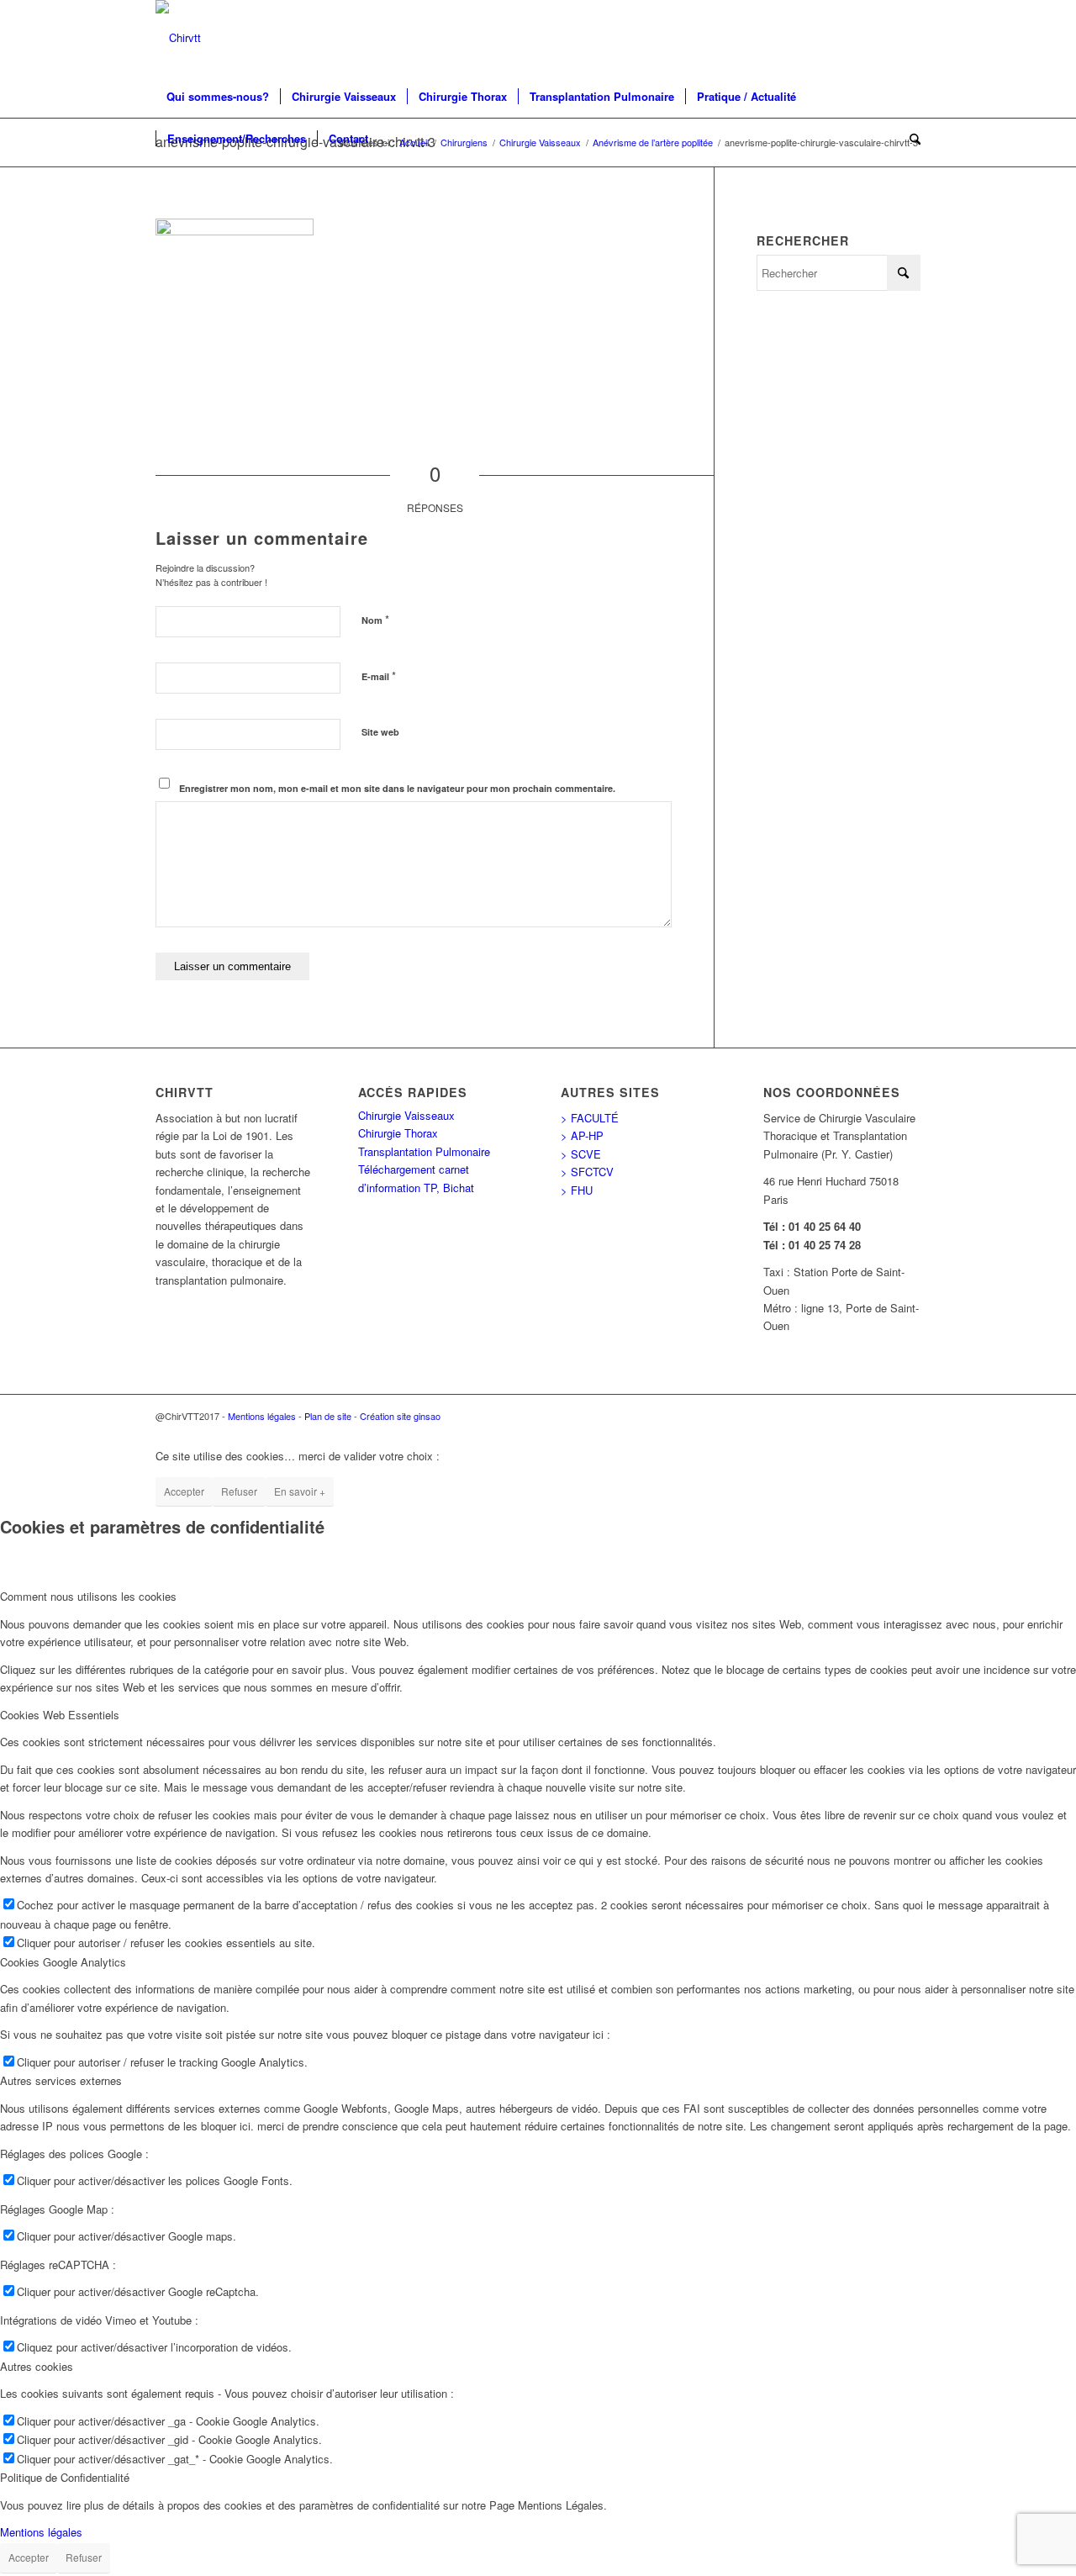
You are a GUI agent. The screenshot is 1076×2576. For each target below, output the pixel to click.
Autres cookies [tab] (36, 2366)
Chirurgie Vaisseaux (406, 1115)
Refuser (239, 1491)
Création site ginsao (400, 1416)
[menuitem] (218, 97)
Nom (375, 619)
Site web (380, 732)
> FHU (577, 1190)
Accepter (184, 1491)
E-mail (378, 676)
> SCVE (581, 1154)
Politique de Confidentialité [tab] (64, 2477)
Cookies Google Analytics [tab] (63, 1962)
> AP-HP (582, 1135)
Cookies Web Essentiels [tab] (59, 1715)
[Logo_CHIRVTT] (178, 38)
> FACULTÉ (590, 1118)
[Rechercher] (909, 139)
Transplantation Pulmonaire (424, 1151)
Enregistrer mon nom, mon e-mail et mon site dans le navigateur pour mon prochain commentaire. (397, 788)
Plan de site (327, 1416)
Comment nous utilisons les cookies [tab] (88, 1596)
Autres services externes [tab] (61, 2080)
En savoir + (299, 1491)
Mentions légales (262, 1416)
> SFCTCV (587, 1172)
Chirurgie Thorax (398, 1133)
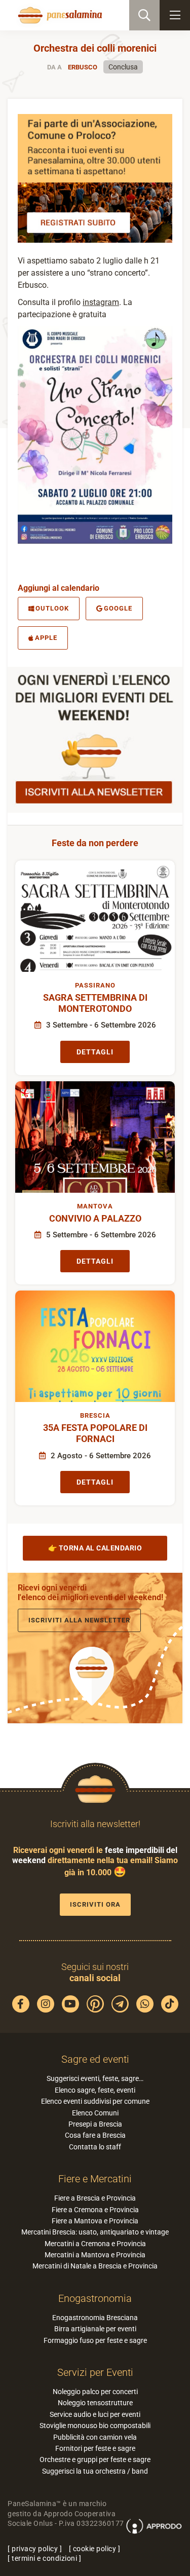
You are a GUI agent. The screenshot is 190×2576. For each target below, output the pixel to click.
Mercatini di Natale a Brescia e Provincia (95, 2266)
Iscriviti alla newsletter (79, 1620)
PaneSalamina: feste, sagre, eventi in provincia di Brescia (58, 15)
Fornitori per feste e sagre (95, 2448)
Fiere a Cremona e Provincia (95, 2210)
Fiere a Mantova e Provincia (95, 2221)
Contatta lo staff (95, 2147)
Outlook (52, 608)
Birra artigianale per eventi (95, 2329)
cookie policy (95, 2549)
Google (118, 608)
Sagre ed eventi (95, 2059)
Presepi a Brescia (95, 2124)
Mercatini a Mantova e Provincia (95, 2255)
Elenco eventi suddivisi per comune (95, 2101)
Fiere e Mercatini (95, 2179)
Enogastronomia (95, 2298)
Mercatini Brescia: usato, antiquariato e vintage (95, 2232)
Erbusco (82, 67)
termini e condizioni (44, 2558)
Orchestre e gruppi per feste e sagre (95, 2459)
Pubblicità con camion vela (95, 2437)
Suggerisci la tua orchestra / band (95, 2471)
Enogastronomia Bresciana (95, 2318)
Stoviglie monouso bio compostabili (95, 2425)
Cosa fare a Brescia (95, 2135)
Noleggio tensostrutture (95, 2403)
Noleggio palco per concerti (95, 2392)
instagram (101, 302)
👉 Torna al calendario (95, 1548)
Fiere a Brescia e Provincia (95, 2198)
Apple (46, 637)
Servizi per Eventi (95, 2372)
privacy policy (35, 2549)
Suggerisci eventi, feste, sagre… (95, 2078)
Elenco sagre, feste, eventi (95, 2090)
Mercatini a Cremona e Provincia (95, 2244)
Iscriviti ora (95, 1904)
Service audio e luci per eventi (95, 2414)
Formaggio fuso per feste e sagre (95, 2340)
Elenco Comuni (95, 2113)
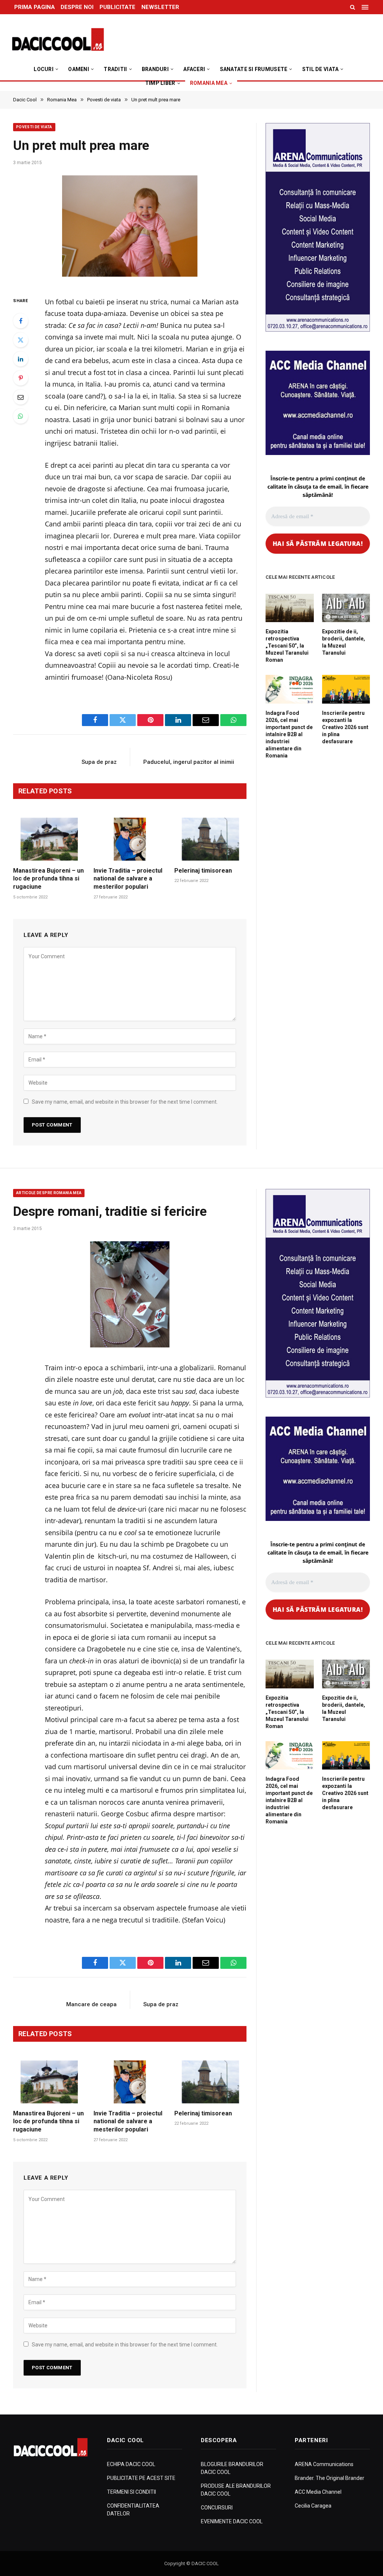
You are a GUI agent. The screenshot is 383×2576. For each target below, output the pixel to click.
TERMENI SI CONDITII (131, 2492)
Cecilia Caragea (313, 2506)
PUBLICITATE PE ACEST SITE (141, 2478)
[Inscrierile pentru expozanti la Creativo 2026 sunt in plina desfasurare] (346, 689)
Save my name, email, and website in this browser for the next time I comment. (125, 1102)
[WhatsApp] (20, 416)
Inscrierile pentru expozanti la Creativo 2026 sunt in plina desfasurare (345, 727)
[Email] (20, 397)
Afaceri (194, 69)
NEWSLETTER (160, 7)
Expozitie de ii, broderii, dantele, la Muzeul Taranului (343, 642)
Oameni (78, 69)
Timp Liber (160, 83)
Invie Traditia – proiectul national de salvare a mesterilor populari (128, 879)
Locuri (43, 69)
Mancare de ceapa (91, 2004)
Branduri (155, 69)
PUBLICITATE (117, 7)
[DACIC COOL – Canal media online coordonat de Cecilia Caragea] (58, 39)
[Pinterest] (20, 378)
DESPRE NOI (77, 7)
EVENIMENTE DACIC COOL (232, 2521)
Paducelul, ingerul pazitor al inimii (188, 762)
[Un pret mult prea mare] (129, 228)
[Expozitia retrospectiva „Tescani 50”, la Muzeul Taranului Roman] (290, 608)
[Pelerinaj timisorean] (210, 839)
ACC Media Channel (318, 2492)
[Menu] (366, 7)
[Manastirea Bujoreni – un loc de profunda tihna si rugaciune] (49, 839)
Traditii (115, 69)
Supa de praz (99, 762)
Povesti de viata (34, 127)
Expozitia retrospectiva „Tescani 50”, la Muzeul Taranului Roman (287, 645)
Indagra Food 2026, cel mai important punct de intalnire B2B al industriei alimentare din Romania (289, 734)
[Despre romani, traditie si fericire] (129, 1294)
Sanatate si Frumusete (254, 69)
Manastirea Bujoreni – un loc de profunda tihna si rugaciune (48, 879)
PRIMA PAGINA (34, 7)
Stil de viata (320, 69)
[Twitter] (20, 339)
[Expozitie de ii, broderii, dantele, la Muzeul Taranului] (346, 608)
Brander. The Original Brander (329, 2478)
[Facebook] (20, 320)
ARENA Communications (324, 2464)
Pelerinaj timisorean (203, 870)
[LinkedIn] (20, 358)
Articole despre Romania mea (49, 1193)
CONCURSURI (217, 2508)
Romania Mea (208, 83)
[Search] (352, 7)
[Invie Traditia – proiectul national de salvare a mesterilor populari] (130, 839)
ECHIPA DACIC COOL (131, 2464)
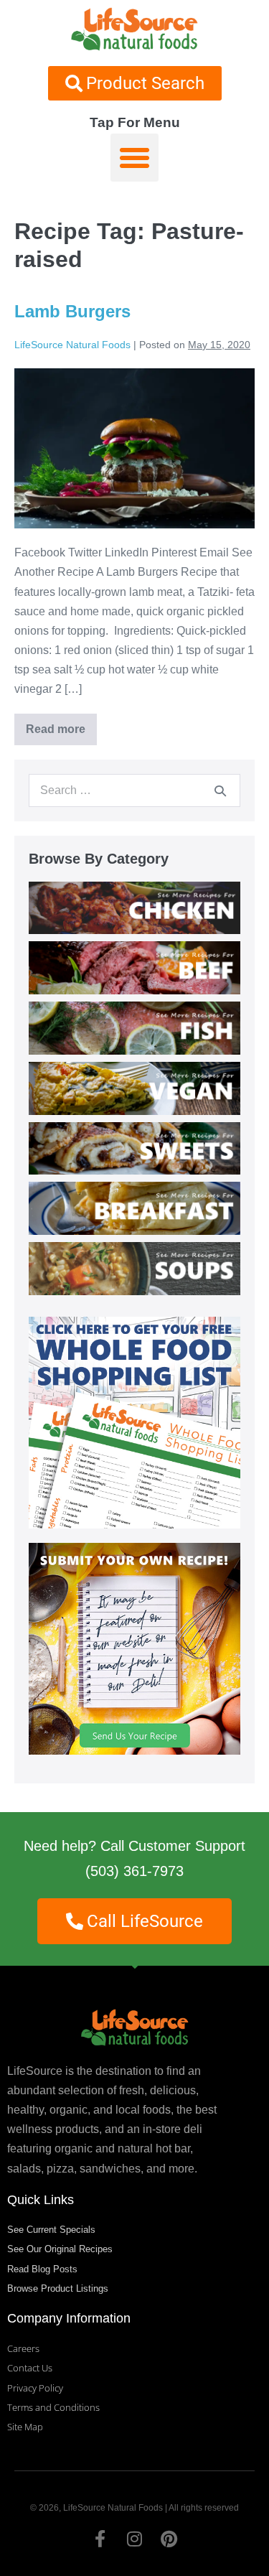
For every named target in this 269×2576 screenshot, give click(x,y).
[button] (134, 158)
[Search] (220, 790)
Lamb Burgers (72, 311)
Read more (61, 724)
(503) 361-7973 (134, 1871)
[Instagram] (134, 2538)
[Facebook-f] (100, 2538)
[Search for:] (134, 790)
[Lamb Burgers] (134, 448)
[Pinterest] (169, 2538)
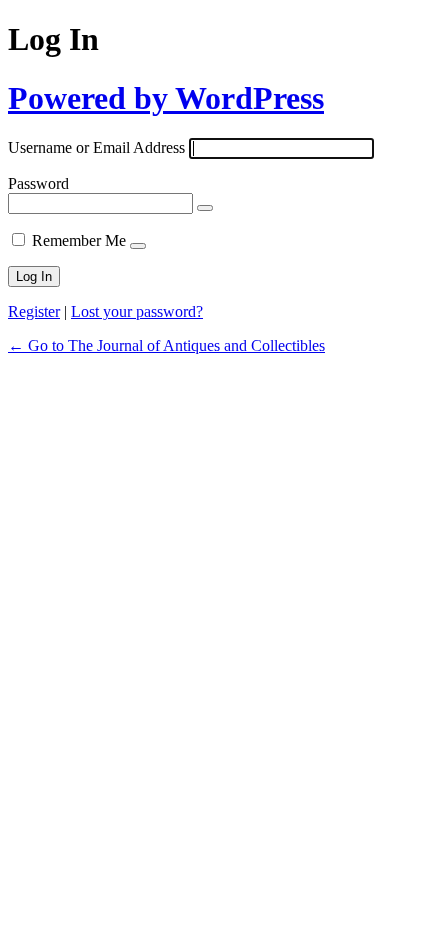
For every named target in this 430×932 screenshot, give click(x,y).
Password (38, 183)
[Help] (138, 246)
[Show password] (205, 208)
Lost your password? (137, 311)
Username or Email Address (96, 147)
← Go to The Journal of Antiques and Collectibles (166, 345)
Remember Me (79, 240)
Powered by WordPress (166, 98)
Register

• • • •

Task to complete:
Could you write out exactly the lines running from the one with "[Search] (352, 7)" through the last line of the data above, both ends kept, and omit any picture?

Your response:
[Search] (352, 7)
[Invie Traditia – proiectul national de salvare a mesterilor populari] (130, 839)
ECHIPA DACIC COOL (131, 2464)
For every named target in this 269×2576 screenshot, give click(x,y).
[button] (134, 158)
[Search] (220, 790)
Lamb Burgers (72, 311)
Read more (61, 724)
(503) 361-7973 (134, 1871)
[Instagram] (134, 2538)
[Facebook-f] (100, 2538)
[Search for:] (134, 790)
[Lamb Burgers] (134, 448)
[Pinterest] (169, 2538)
For every named target in this 430×932 screenshot, give click(x,y).
Password (38, 183)
[Help] (138, 246)
[Show password] (205, 208)
Lost your password? (137, 311)
Username or Email Address (96, 147)
← Go to The Journal of Antiques and Collectibles (166, 345)
Remember Me (79, 240)
Powered by WordPress (166, 98)
Register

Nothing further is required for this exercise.